Retype each entry exactly. Skip any pictures.
----------------
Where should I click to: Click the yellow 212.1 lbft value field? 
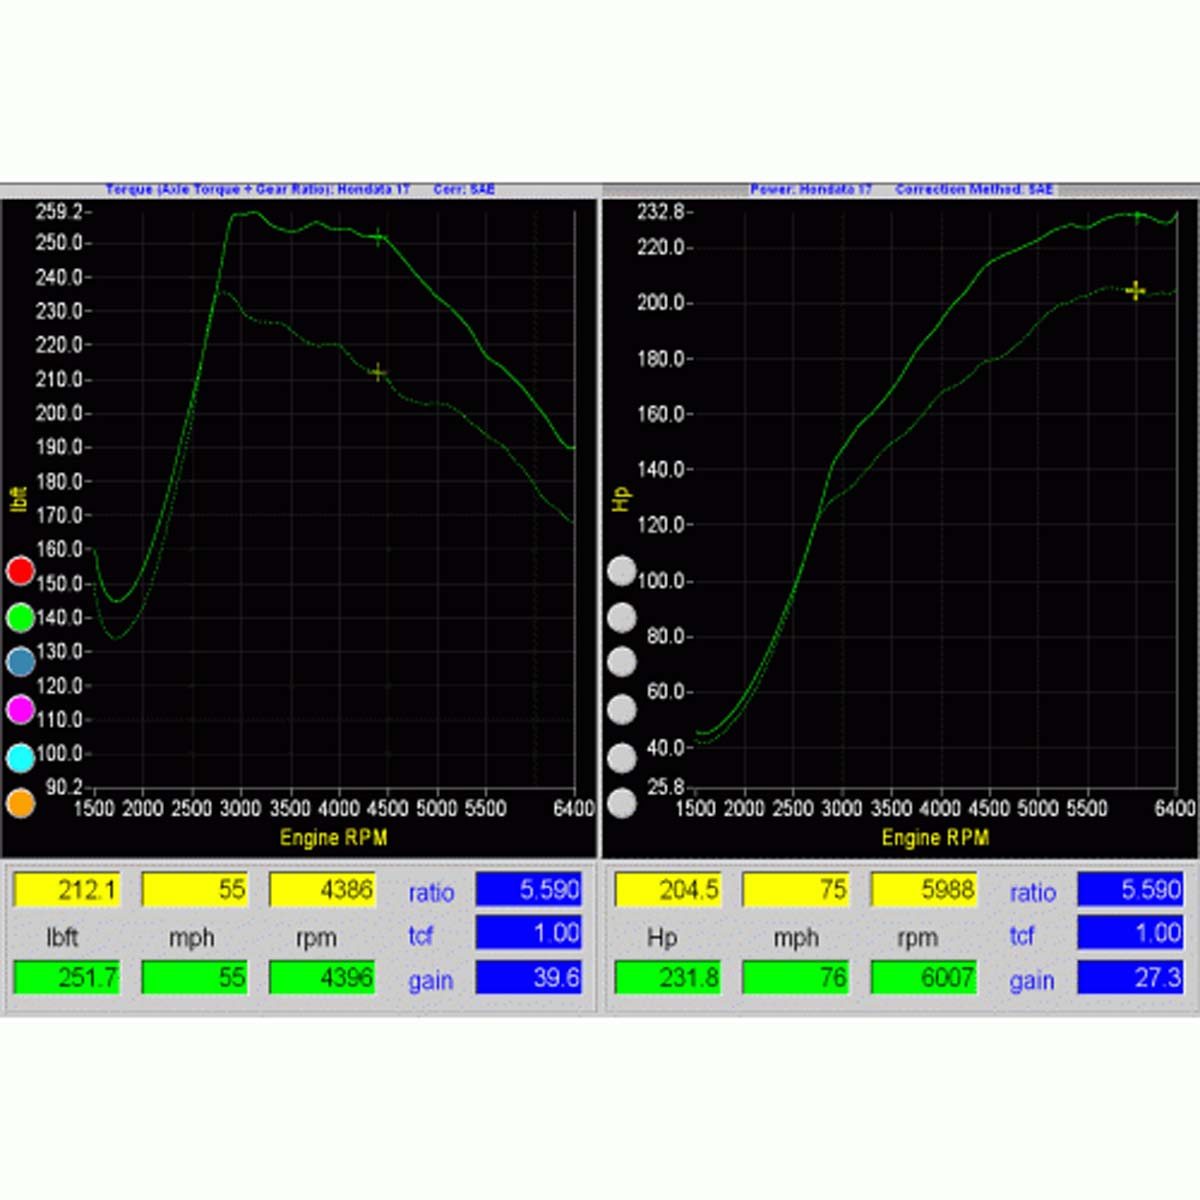click(x=67, y=889)
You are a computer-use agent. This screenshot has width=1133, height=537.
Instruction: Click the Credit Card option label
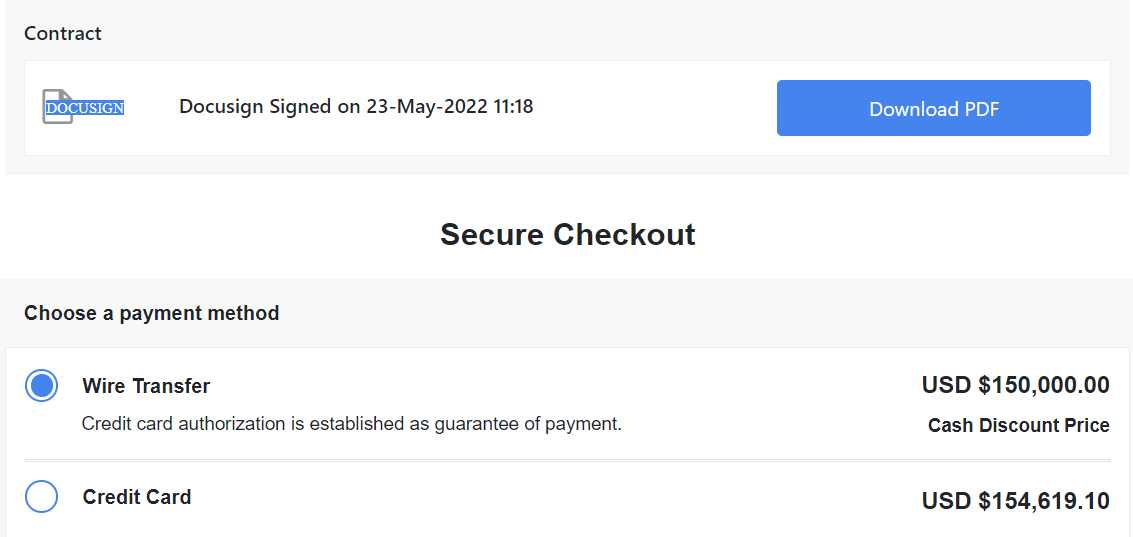(x=137, y=497)
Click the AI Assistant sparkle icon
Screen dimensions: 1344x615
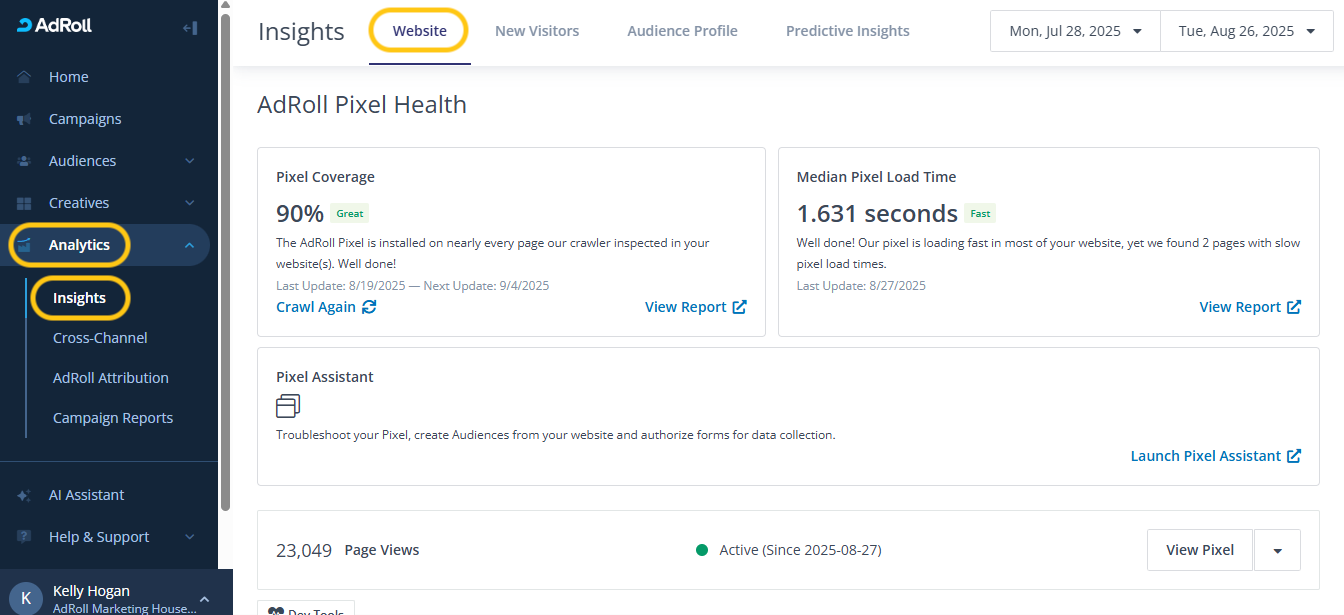click(x=24, y=495)
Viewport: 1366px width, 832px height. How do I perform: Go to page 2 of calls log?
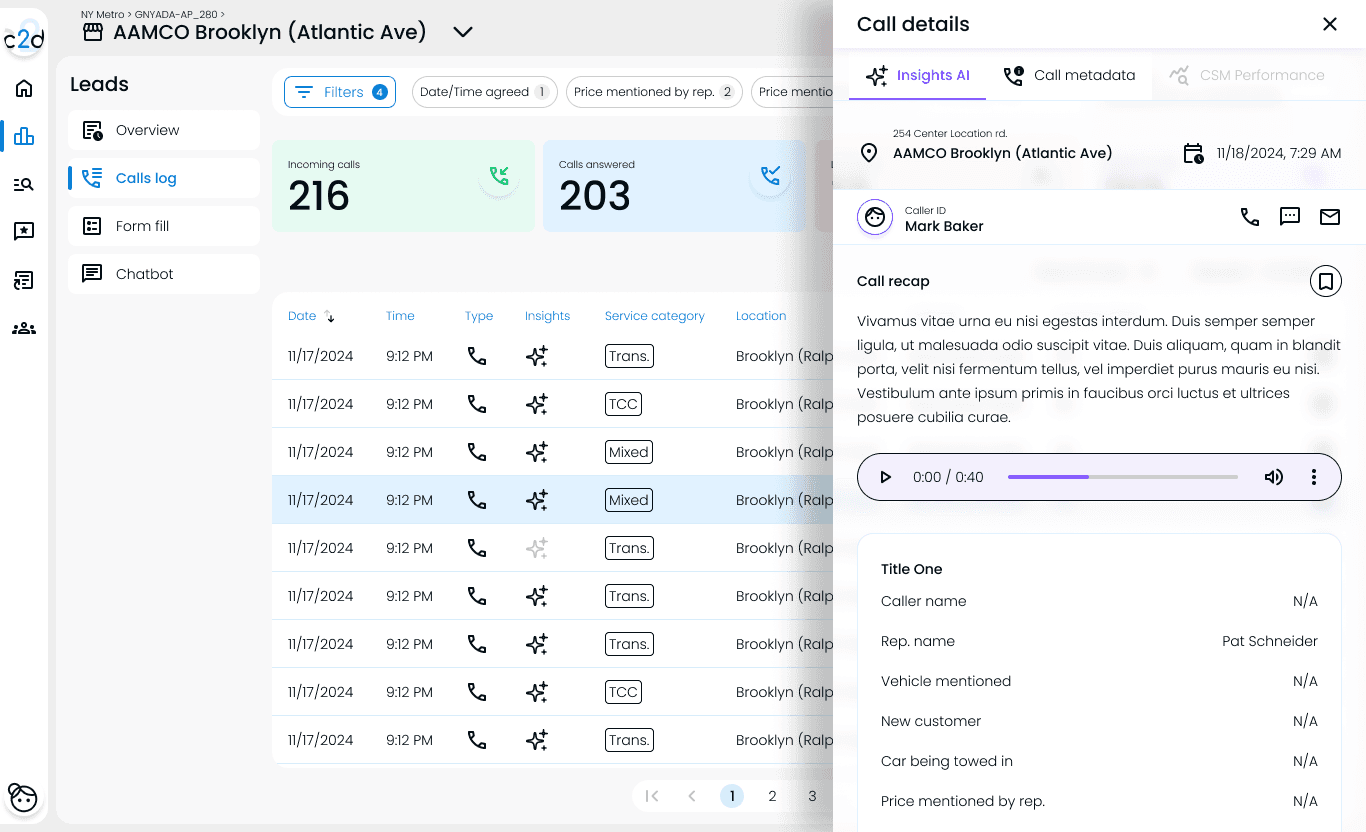tap(772, 796)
----------------
## Expected answer
Where should I click to: Click the yellow 212.1 lbft value field? 
click(x=67, y=889)
You are a computer-use agent. This screenshot has width=1133, height=537.
Instruction: Click the Credit Card option label
(x=137, y=497)
Click the AI Assistant sparkle icon
Screen dimensions: 1344x615
click(x=24, y=495)
Viewport: 1366px width, 832px height. How do I perform: Go to page 2 of calls log?
tap(772, 796)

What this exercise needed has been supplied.